Attention-deficit/hyperactivity disorder (ADHD) wears many masks. Rarely will a patient or doctor see symptoms or a diagnosis as a manifestation of ADHD. And less often will either consider evaluation and treatment of ADHD as a pathway to health.
When physicians see recurring infections, we check for diabetes. But when we see recurring accidents we don’t think of ADHD, so we miss the ADHD diagnosis that, like the diabetes, caused the problem. And worse, the patient misses the opportunity to treat the ADHD, and the problems it leads to medically, financially, socially, and emotionally.

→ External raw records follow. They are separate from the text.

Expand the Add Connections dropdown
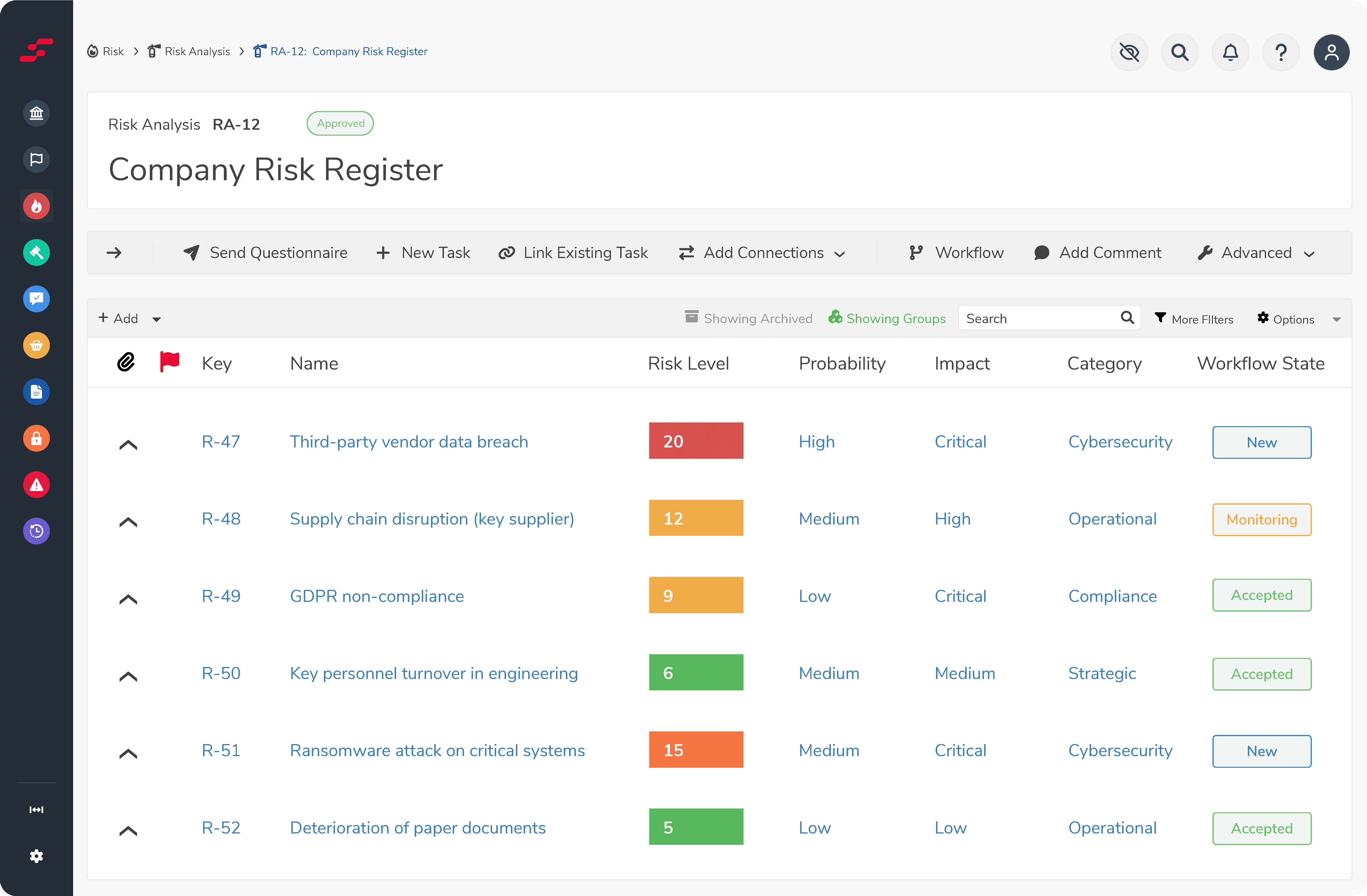Viewport: 1367px width, 896px height. click(x=762, y=253)
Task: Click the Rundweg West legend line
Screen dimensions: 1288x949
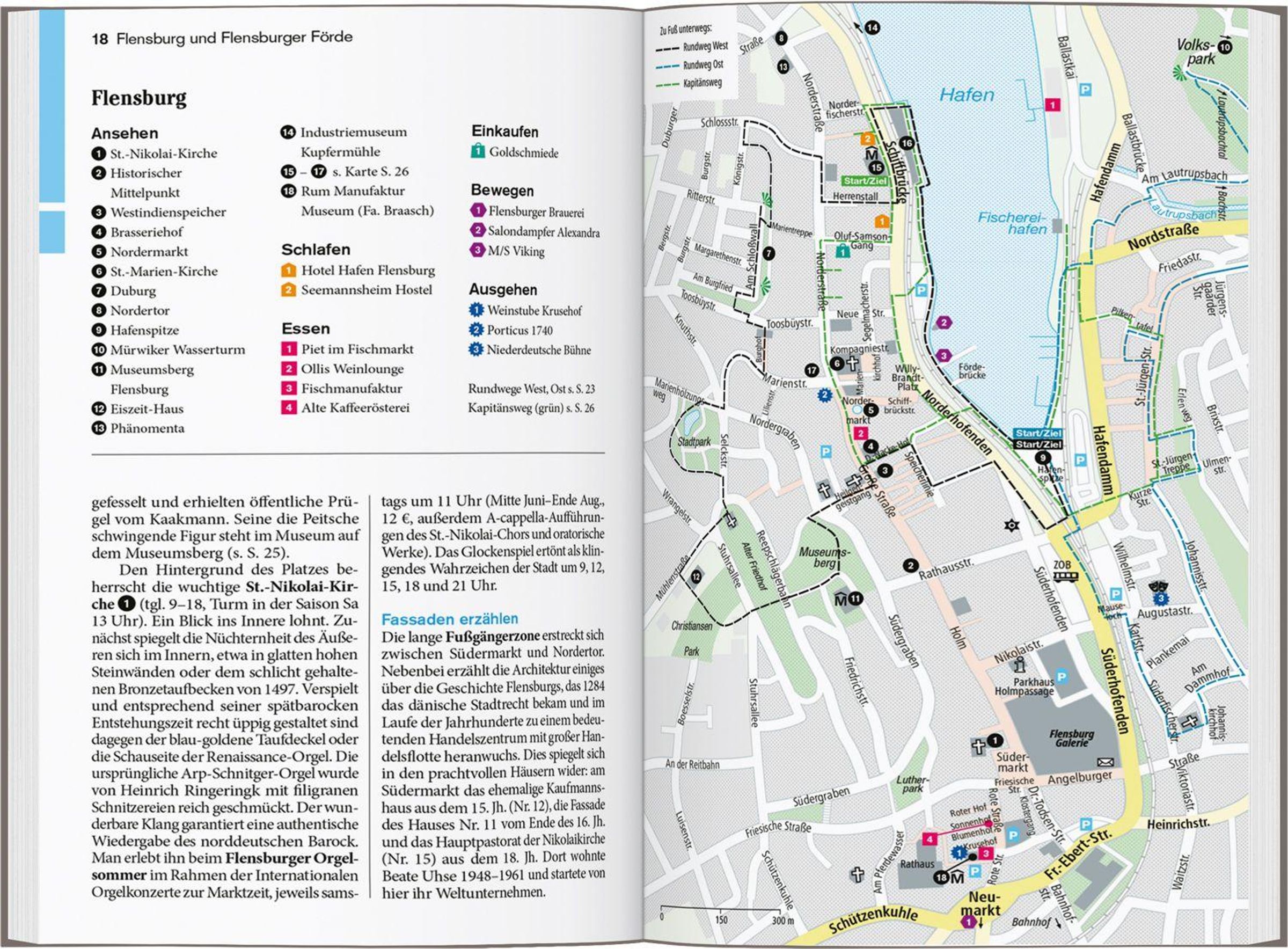Action: tap(668, 49)
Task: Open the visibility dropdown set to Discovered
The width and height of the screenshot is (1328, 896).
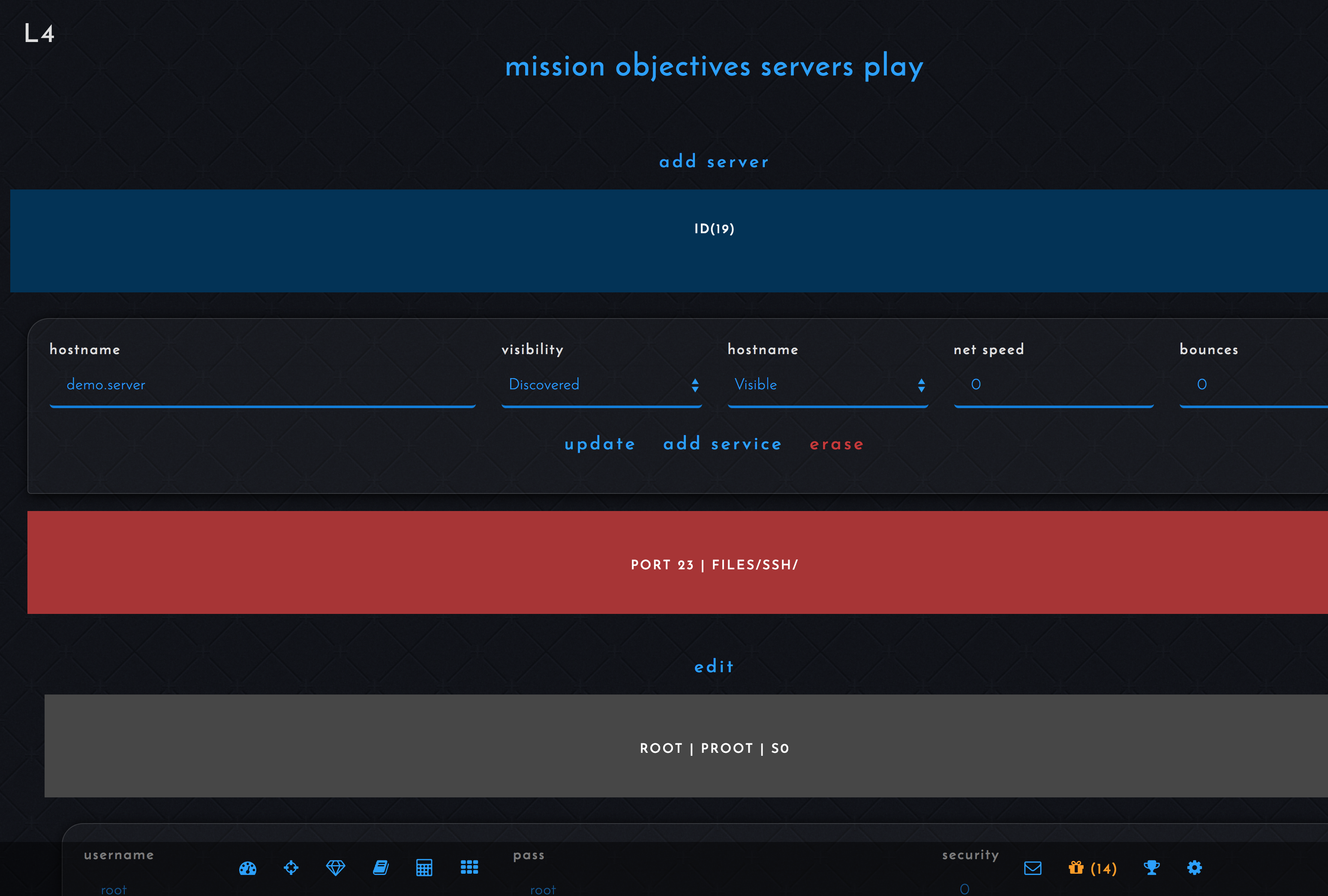Action: (601, 385)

I practiced family medicine for 20 years before I opened my ADHD clinic. It scares me how oblivious I was to the ADHD causing or worsening many medical conditions I was treating.
ADHD is running away from boredom. When we’re bored, the kitchen or our favorite fast-food place isn’t far. It’s no wonder, then, that inattentive ADHD is associated with boredom eating, obesity, and its complications — hypertension, diabetes, cardiac issues, and more. And the inattentive ADHD that is common in women is a frequent cause of obesity. Textbooks list medical causes of obesity, but I’ve never seen inattentive ADHD on those lists.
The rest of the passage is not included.